ALCAPA (anomalous LCA from PA)
- LCA arises from the main pulmonary artery instead of the left sinus of Valsalva.
- Infantile presentation: heart failure and ischemia as PVR falls after birth (coronary flow steals into low-resistance PA).
- Adult presentation (rare survivors): dilated coronary collaterals from RCA; retrograde flow in LAD/LCx; ischemic mitral regurgitation from papillary dysfunction.
- Echo clue: LCA absent from left sinus; dilated RCA and retrograde flow visible on color Doppler.
- Treatment: reimplantation of LCA into aortic sinus.
Anomalous origin of a coronary artery from the opposite sinus
- Anomalous LCA from right sinus - highest SCD risk when the LCA takes an interarterial course (between aorta and PA).
- Anomalous RCA from left sinus - similar risk if interarterial course.
- Mechanism: slit-like ostium, acute takeoff angle, and possible aortic compression during exercise.
- SCD risk highest in young athletes.
- CT coronary angiography or cardiac MRI to define anatomy.
Coronary AV fistula
- Direct communication between a coronary artery and a cardiac chamber, coronary sinus, or pulmonary artery.

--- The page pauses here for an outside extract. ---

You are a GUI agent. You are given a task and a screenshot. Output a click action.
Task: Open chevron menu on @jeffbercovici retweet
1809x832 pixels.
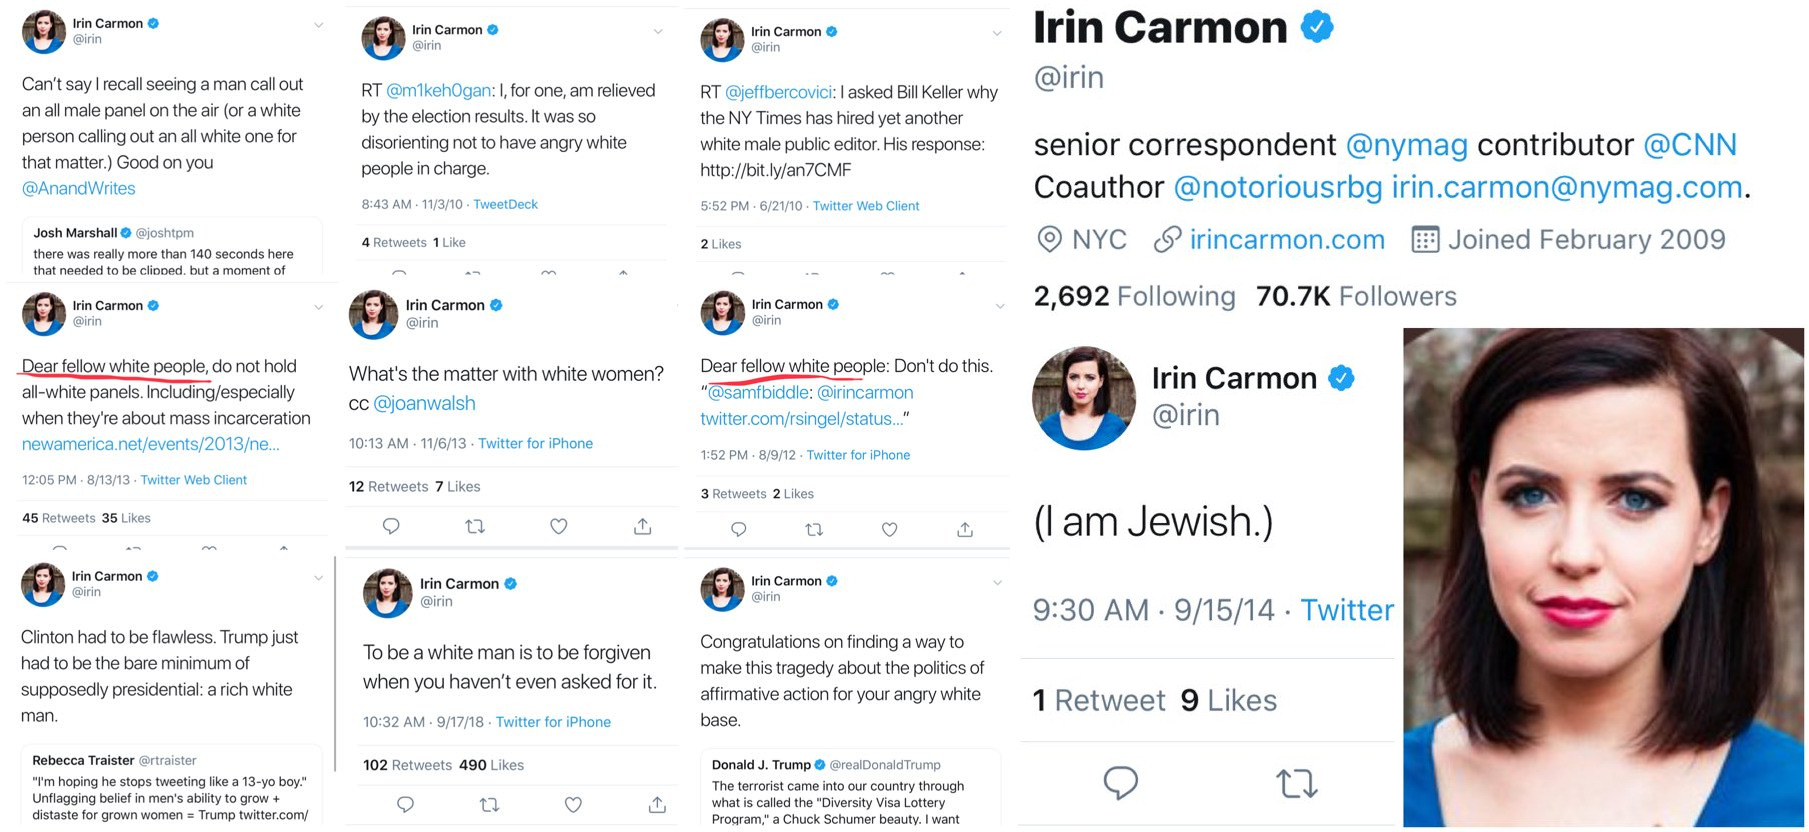tap(997, 33)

- Most drain into the right heart (chamber or CS).
- May cause a continuous murmur, high-output failure, or steal.
- Fistulae into the coronary sinus: rare but can cause an "isolated coronary sinus IE" (associated with prosthetic devices, tunneled HD catheters).
Myocardial bridging
- Segment of coronary artery (usually LAD) tunnels through myocardium rather than lying on the epicardium.
- Systolic compression of the artery; usually asymptomatic but can cause angina in severe cases.
Coronary arteries in specific CHDs
- d-TGA post-arterial switch - reimplanted coronaries at risk of ostial stenosis.
- TOF - anomalous LAD from RCA occurs in ~5 %; important pre-op because of RVOT surgical incision.
- Bicuspid AV - no specific coronary anomaly, but coronary ostia may be malpositioned.